Matt, you are certainly welcome to do what you will, but I wouldn't pick a translation of the Vulgate when new translations from the texts are available. However, I think you are asking for irrefutable proof when there is none, or would not accept it.
The canon, as I understand it, was much more fluid (like much of Latin Rite dogma) before the Council of Trent.
Compare, if you will, the canon approved by Trullo (692):
"Let the following books be counted venerable and sacred by all of you, both clergy and Laity. Of the Old Testament, five books of Moses, Genesis, Exodus, Leviticus, Numbers, Deuteronomy; of Joshua the Son of Nun, one; of the Judges, one; of Ruth, one; of the Kings, four; of the Chronicles of the book of the days, two; of Ezra, two; of Esther, one; [some texts read "of Judith, one" ;] of the Maccabees, three; of Job, one; of the Psalter, one; of Solomon, three, viz.: Proverbs, Ecclesiastes, and the Song of Songs; of the Prophets, twelve; of Isaiah, one; of Jeremiah, one; of Ezekiel, one; of Daniel, one.
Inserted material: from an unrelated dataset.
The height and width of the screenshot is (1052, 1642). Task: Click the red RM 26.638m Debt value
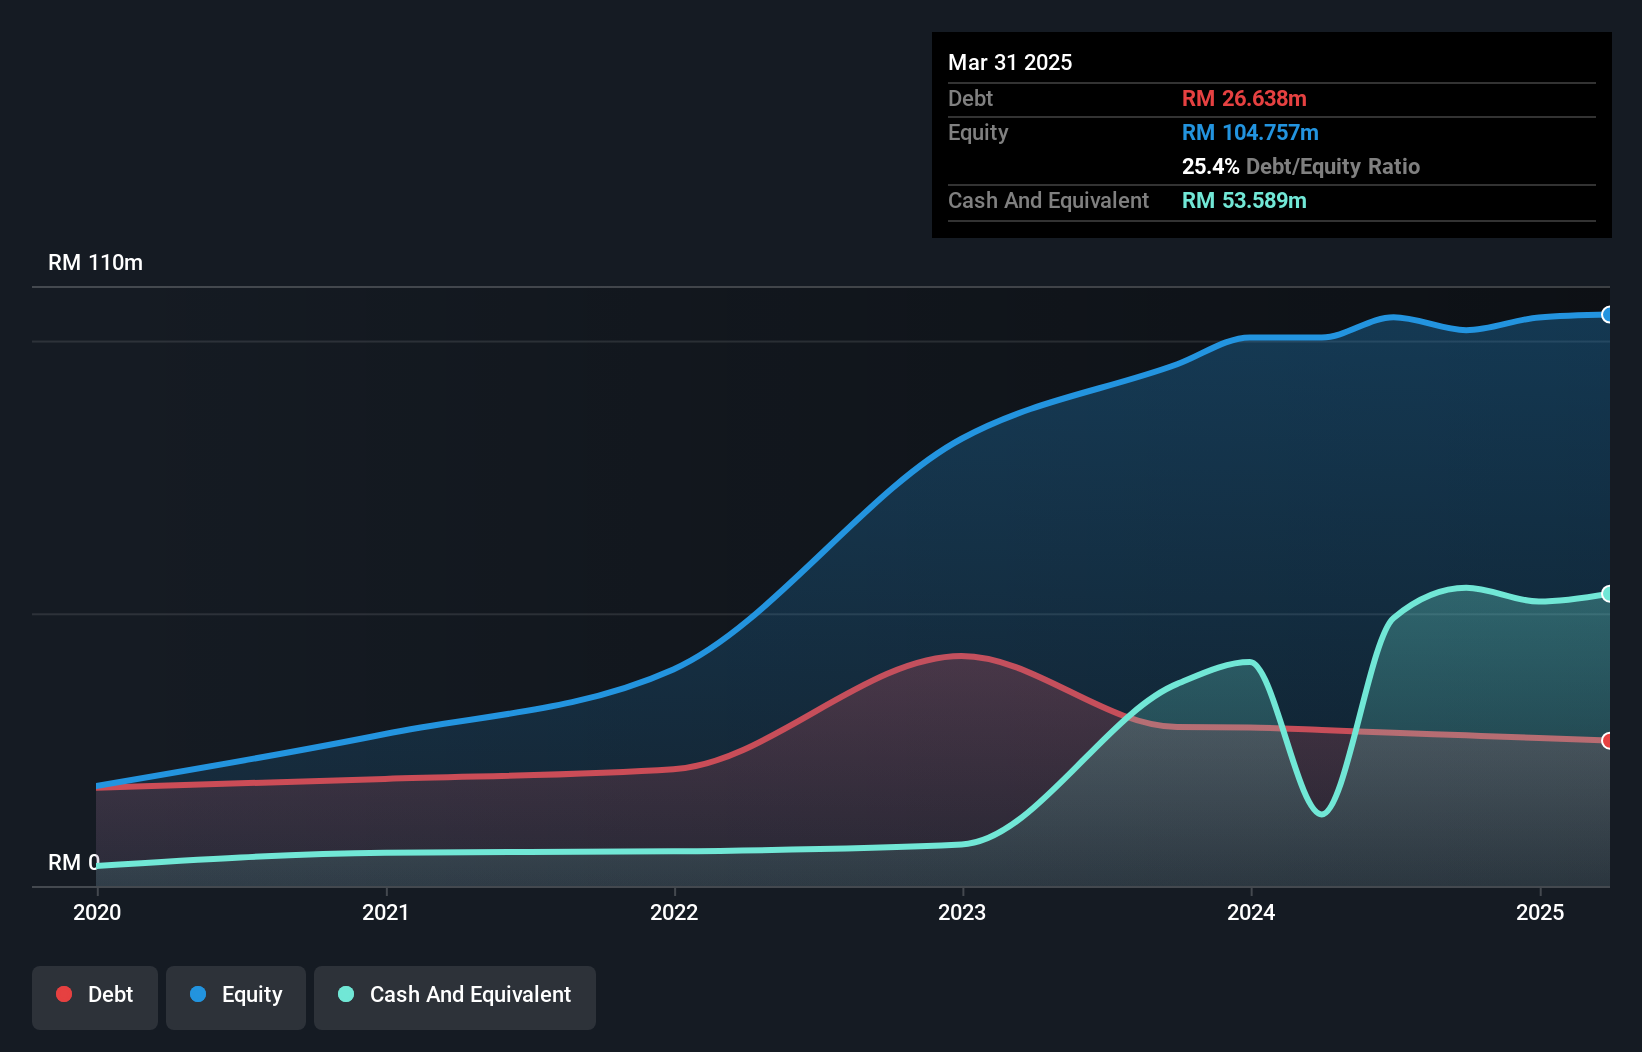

But besides these you are recommended to teach your young persons the Wisdom of the very learned Sirach."
This list includes one book (III Maccabees) not included in the Trent canon and excludes Tobith and the Wisdom of Solomon.
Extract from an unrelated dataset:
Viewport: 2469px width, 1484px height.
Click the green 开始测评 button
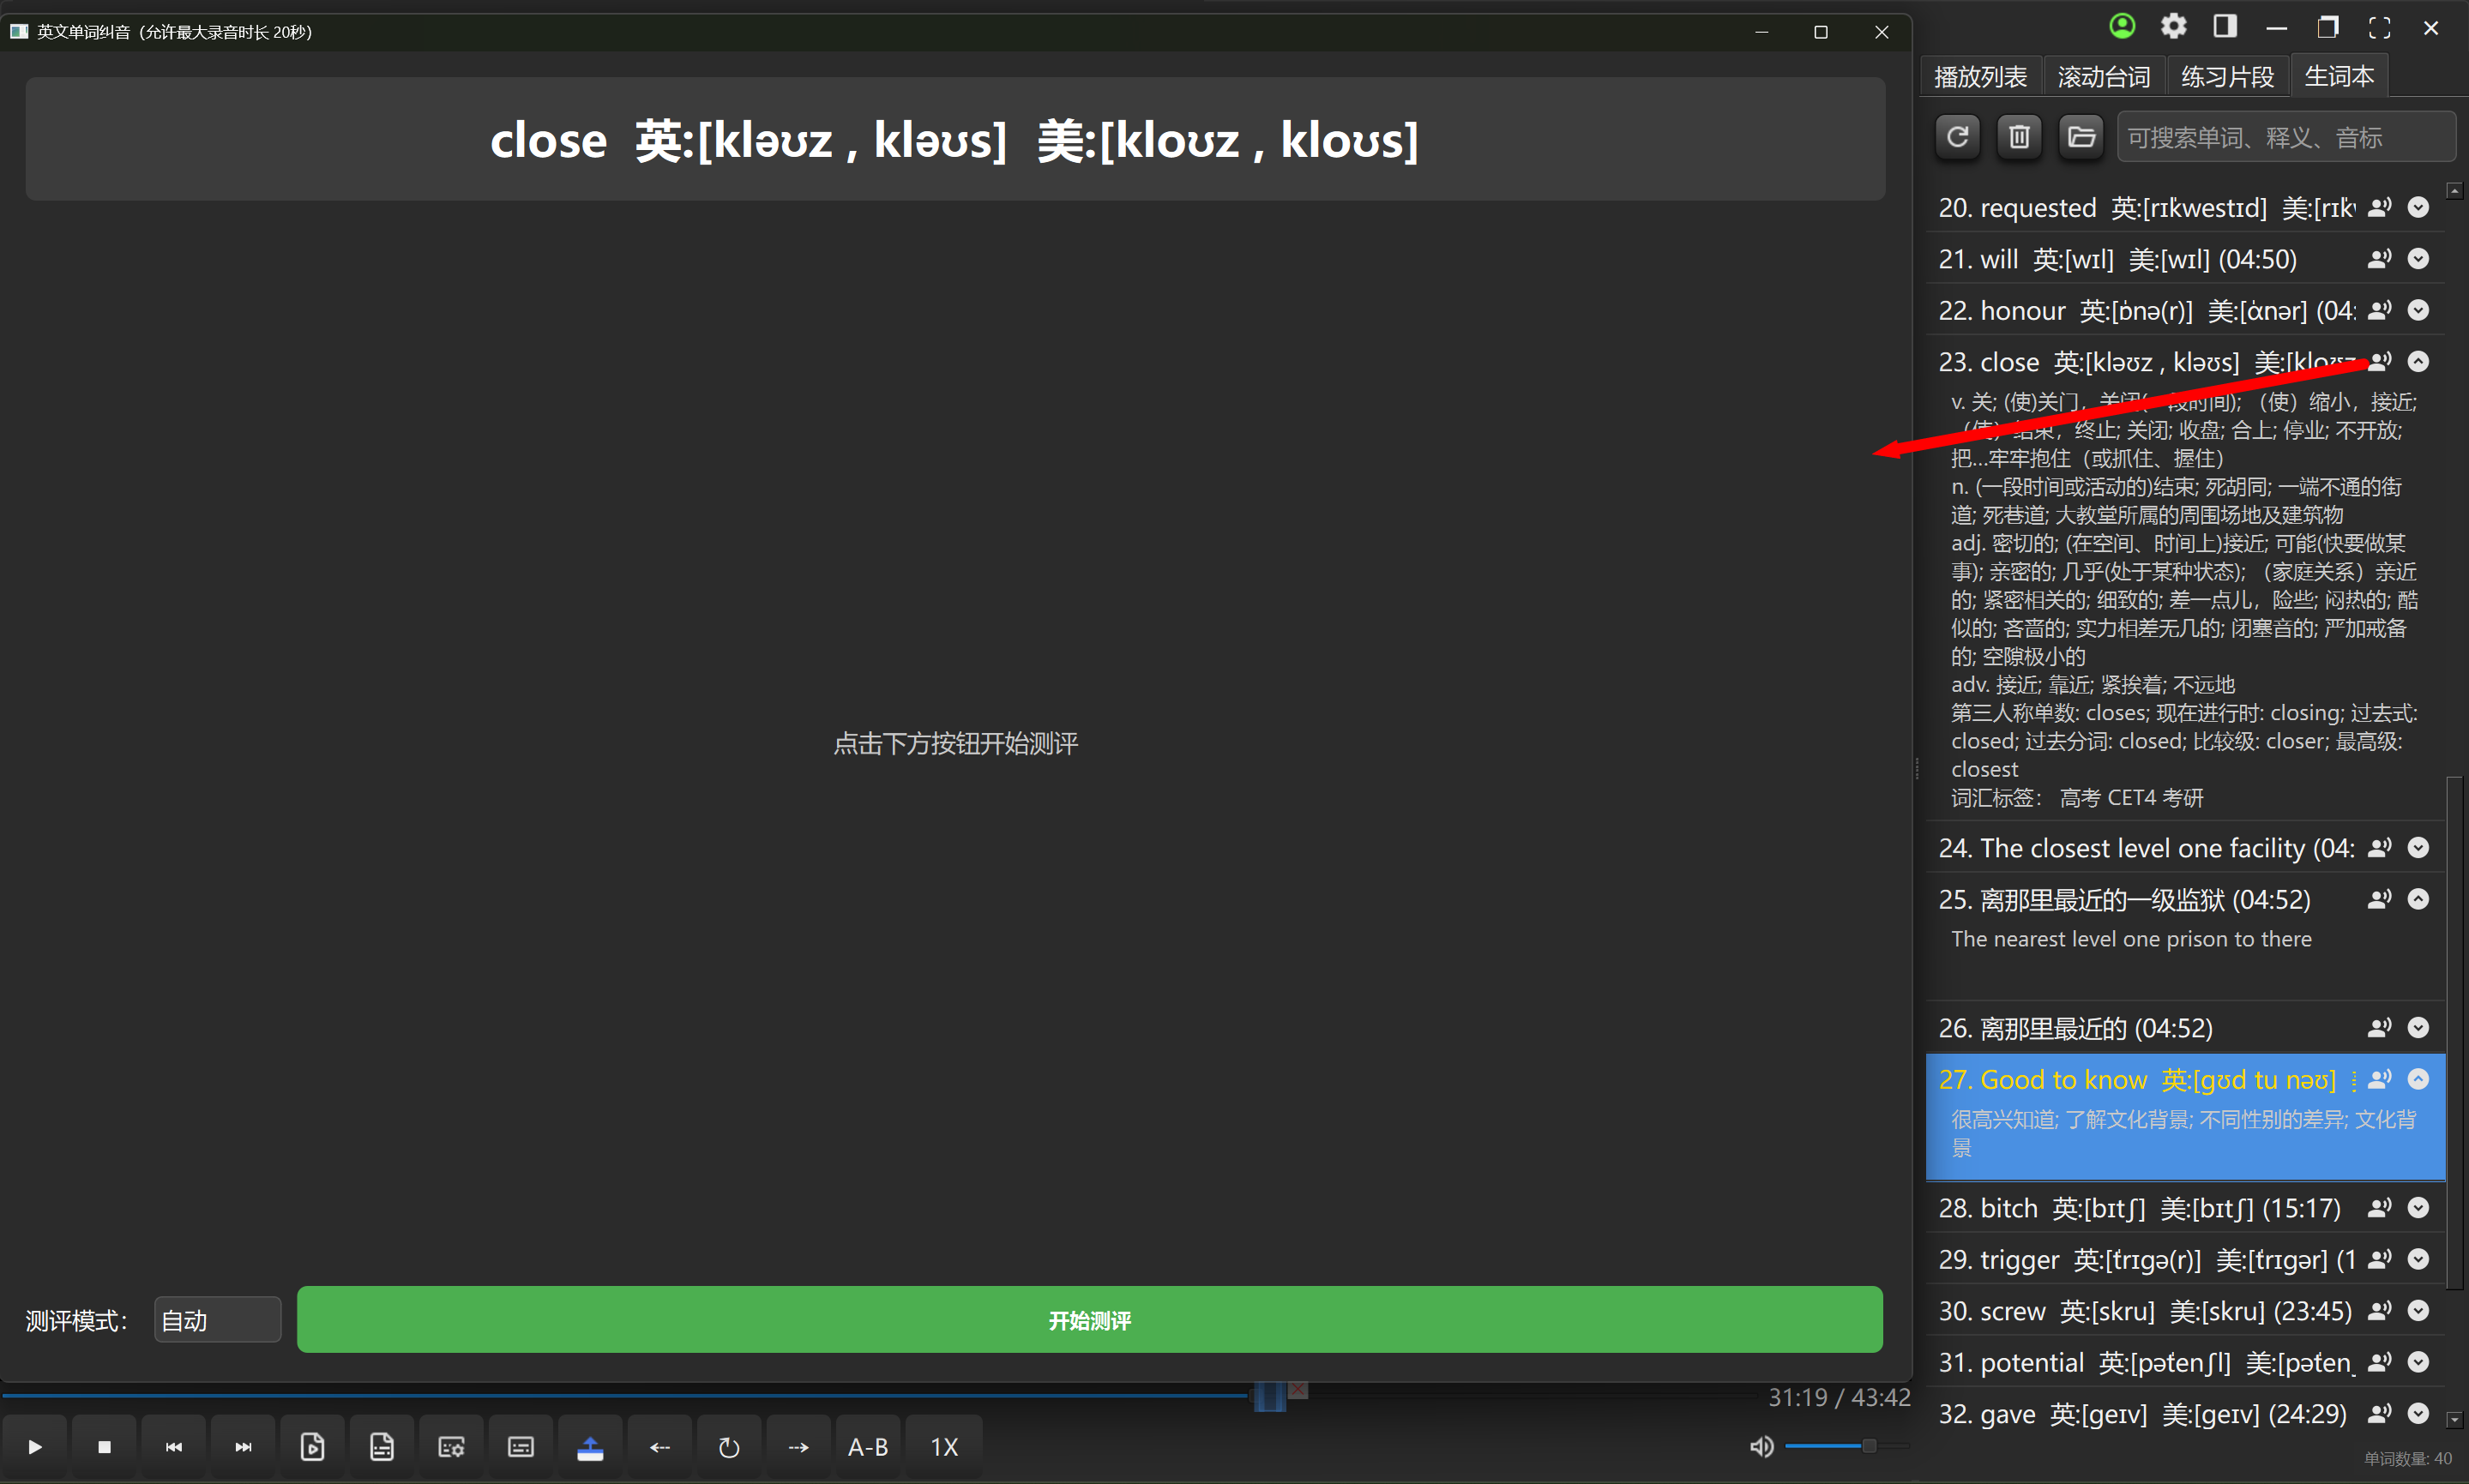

If the canon were so fixed, why would Cardinal Cajetan (an opponent of Luther) write this in 1532:
"Here we close our commentaries on the historical books of the Old Testament. For the rest (that is, Judith, Tobit, and the books of Maccabees) are counted by St Jerome out of the canonical books, and are placed amongst the Apocrypha, along with Wisdom and Ecclesiasticus, as is plain from the Prologus Galeatus. Nor be thou disturbed, like a raw scholar, if thou shouldest find anywhere, either in the sacred councils or the sacred doctors, these books reckoned as canonical. For the words as well of councils as of doctors are to be reduced to the correction of Jerome. Now, according to his judgment, in the epistle to the bishops Chromatius and Heliodorus, these books (and any other like books in the canon of the Bible) are not canonical, that is, not in the nature of a rule for confirming matters of faith. Yet, they may be called canonical, that is, in the nature of a rule for the edification of the faithful, as being received and authorised in the canon of the Bible for that purpose. By the help of this distinction thou mayest see thy way clearly through that which Augustine says, and what is written in the provincial council of Carthage."
In addition, why should you accept the Latin Rite canon at all? Why not the Orthodox canon? Or the Coptic canon (if you can find a single one.) Which one, would you say, is correct?
"1. The DC books were in the OT at the time of the apostles and were in the OT used by the Church thereafter until the Reformation"
In the Greek; but in the Hebrew? There were two OT canons, Palestinean and Alexandrian.
"2. The Council of Carthage, which settled the issue of the NT Canon, made no mention of the DCs and thus was content for the status quo thereof to continue"
Was Carthage a general council?
"3. The 'Council of Jamnia/ Yavneh', whilst it removed the DCs from the JEWISH OT, was a purely Jewish council and removed the DCs as an anti-Christian measure, thus reinforcing the view that the DCs were part of the CHRISTIAN OT. Again, Carthage makes no reference to this."
Quite possibly true; or a reflection of the Palestinean canon.
"4. Marcion was condemned by the Church for purporting to tamper with the Christian OT including the DCs, thus establishing the precedent that no individual was authorised to pronounce on canonicity"
Maybe. But Marcion committed graver errors, which persuaded him to create his own canon.
"5. Flowing from the above and particularly #4, whilst Jerome may have doubted the canonicity of the DCs, he had no more authority or locus standi to do so than Luther ie: none at all"
If Luther and Jerome were alone, or even a tiny minority, I might agree, but I do not see that as the case.